---------- Document passage ----------

Stockpiling iPS cells brings treatment one step closer

Time, costs can be trimmed, but risk of rejection remains

Researchers perform the world's first transplant using donor-derived iPS cells at Kobe City Medical Center General Hospital.

TOKYO Japanese researchers performed the world's first transplant of retina cells made from donor-derived induced pluripotent stem (iPS) cells into a patient's eye in late March. Compared with using the patient's own cells to create the iPS cells, the cost and time needed to prepare for surgery can be reduced to less than one tenth.

The clinical study on March 28 was conducted by a team involving the government-affiliated research institute Riken, Kobe City Medical Center General Hospital, Kyoto University and other entities.

The patient was a man in his 60s who suffered from age-related macular degeneration, a condition that can lead to loss of vision. The team injected a solution containing about 250,000 retina cells grown from iPS cells into the back of the patient's right eye.

The iPS cells used in the procedure had been stored in a stockpile, called the iPS cell stock, after being reprogrammed from the donated blood cells.

---------- Raw data ----------

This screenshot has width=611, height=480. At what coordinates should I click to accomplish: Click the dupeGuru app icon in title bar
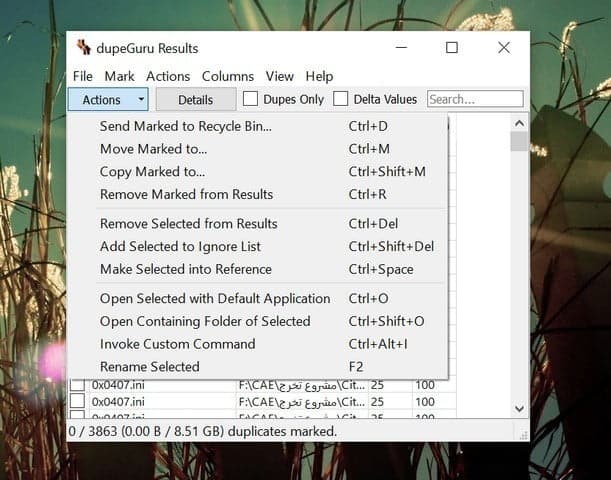coord(84,48)
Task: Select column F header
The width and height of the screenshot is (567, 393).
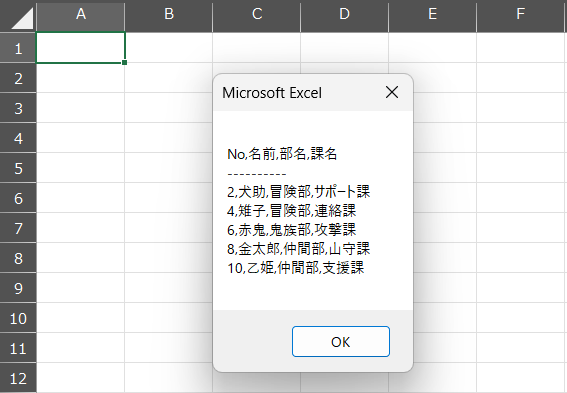Action: coord(521,16)
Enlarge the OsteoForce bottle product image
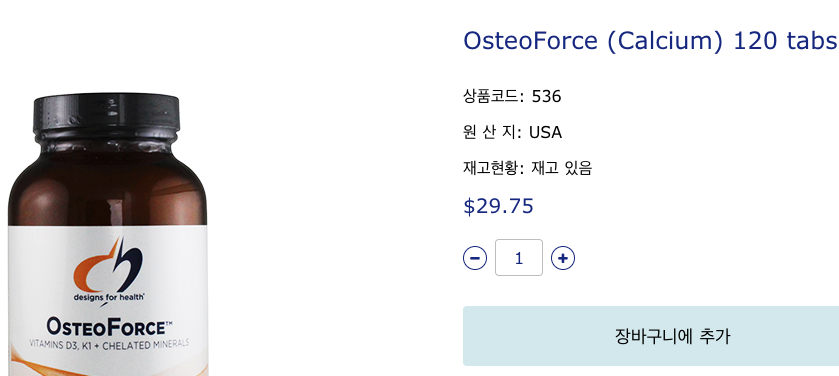The width and height of the screenshot is (839, 376). 107,234
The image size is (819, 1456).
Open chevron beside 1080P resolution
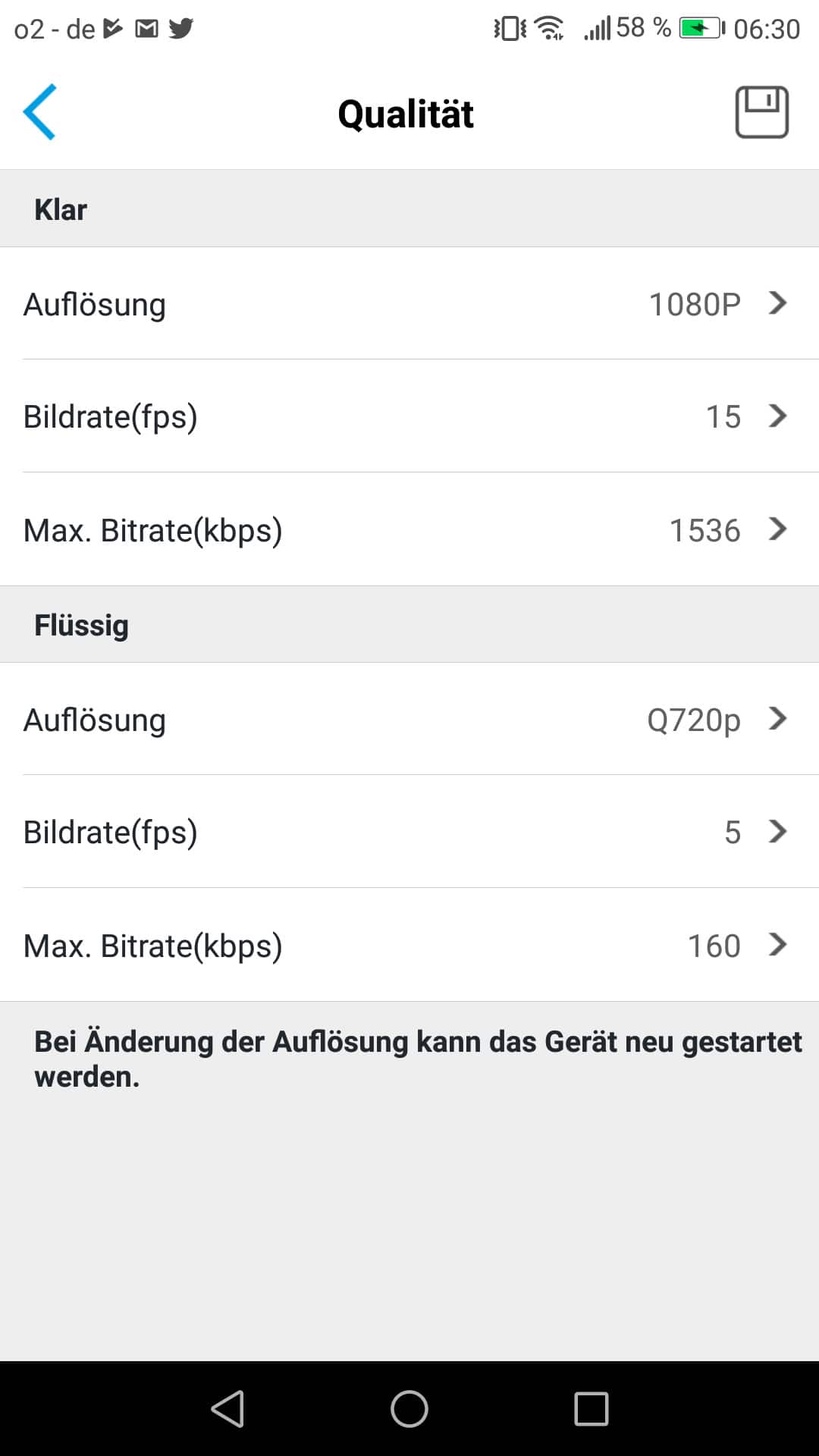tap(777, 303)
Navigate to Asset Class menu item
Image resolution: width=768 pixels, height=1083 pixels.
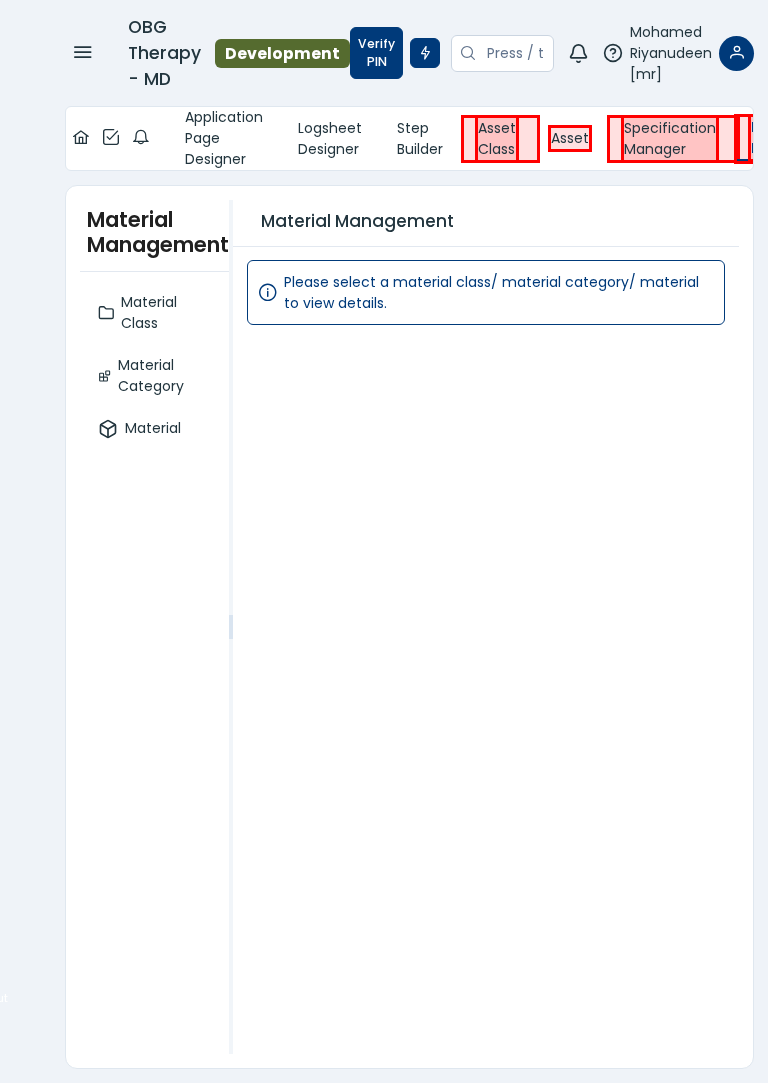[x=497, y=138]

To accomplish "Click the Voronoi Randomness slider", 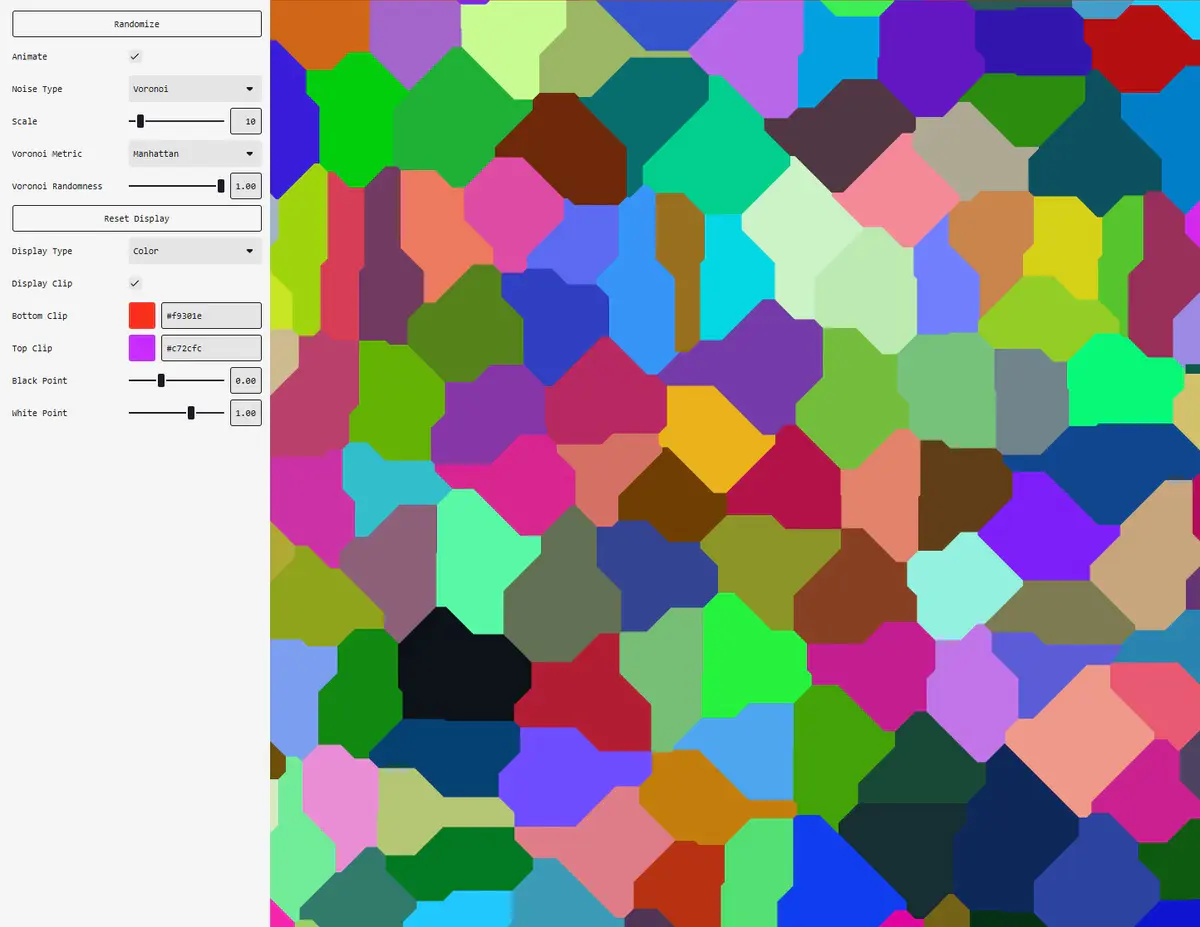I will (x=177, y=186).
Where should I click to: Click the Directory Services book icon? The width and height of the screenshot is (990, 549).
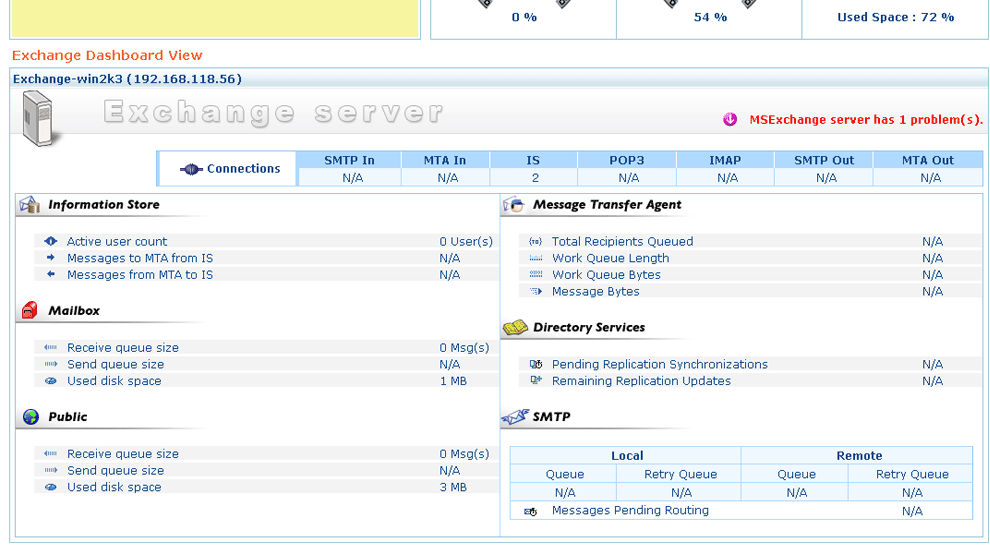pos(514,328)
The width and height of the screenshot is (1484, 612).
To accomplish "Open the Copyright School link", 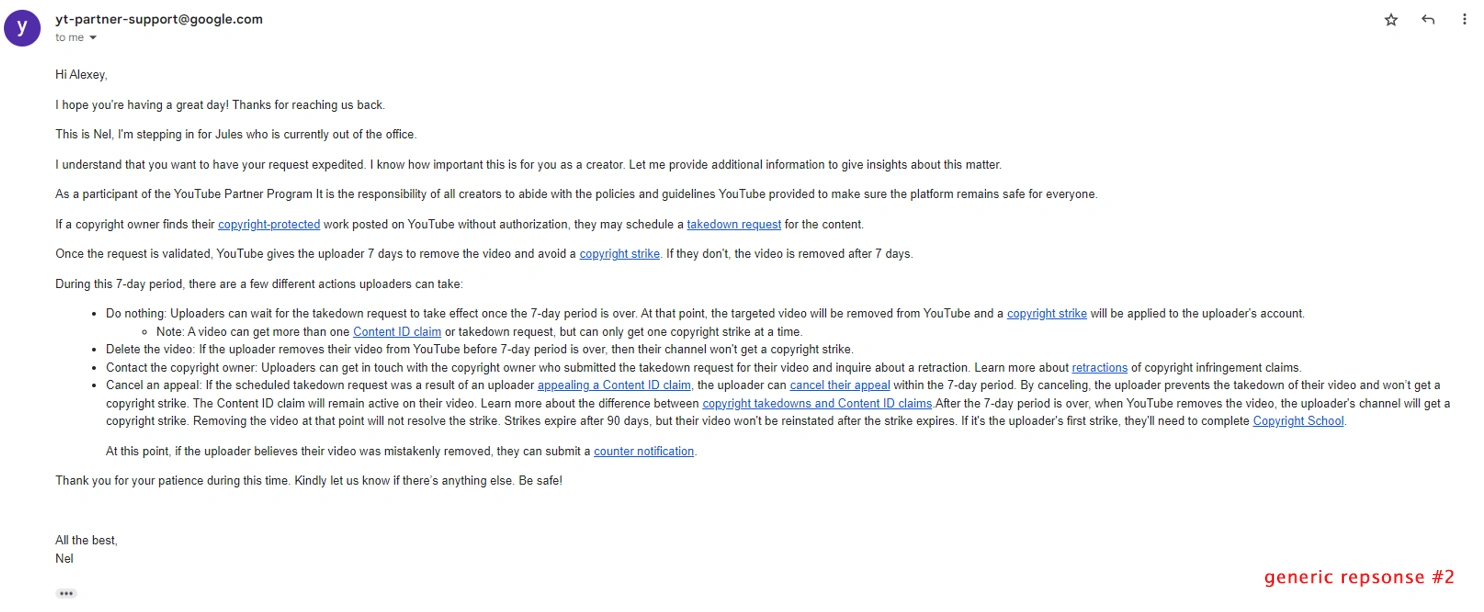I will point(1299,421).
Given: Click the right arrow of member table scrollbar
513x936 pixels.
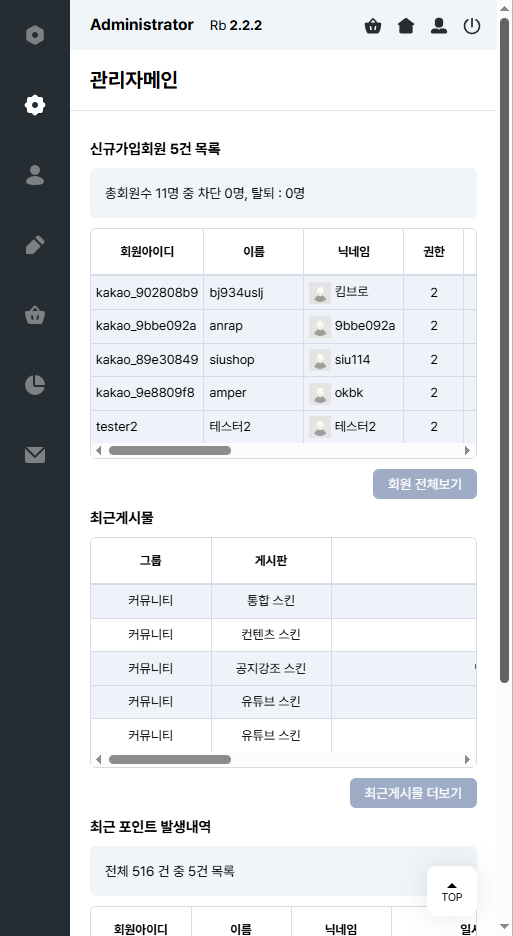Looking at the screenshot, I should click(467, 451).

----------

Quote the iPS cell article word for word, starting with "Researchers perform the" and going on through "than one tenth.".

Researchers perform the world's first transplant using donor-derived iPS cells at Kobe City Medical Center General Hospital.

TOKYO Japanese researchers performed the world's first transplant of retina cells made from donor-derived induced pluripotent stem (iPS) cells into a patient's eye in late March. Compared with using the patient's own cells to create the iPS cells, the cost and time needed to prepare for surgery can be reduced to less than one tenth.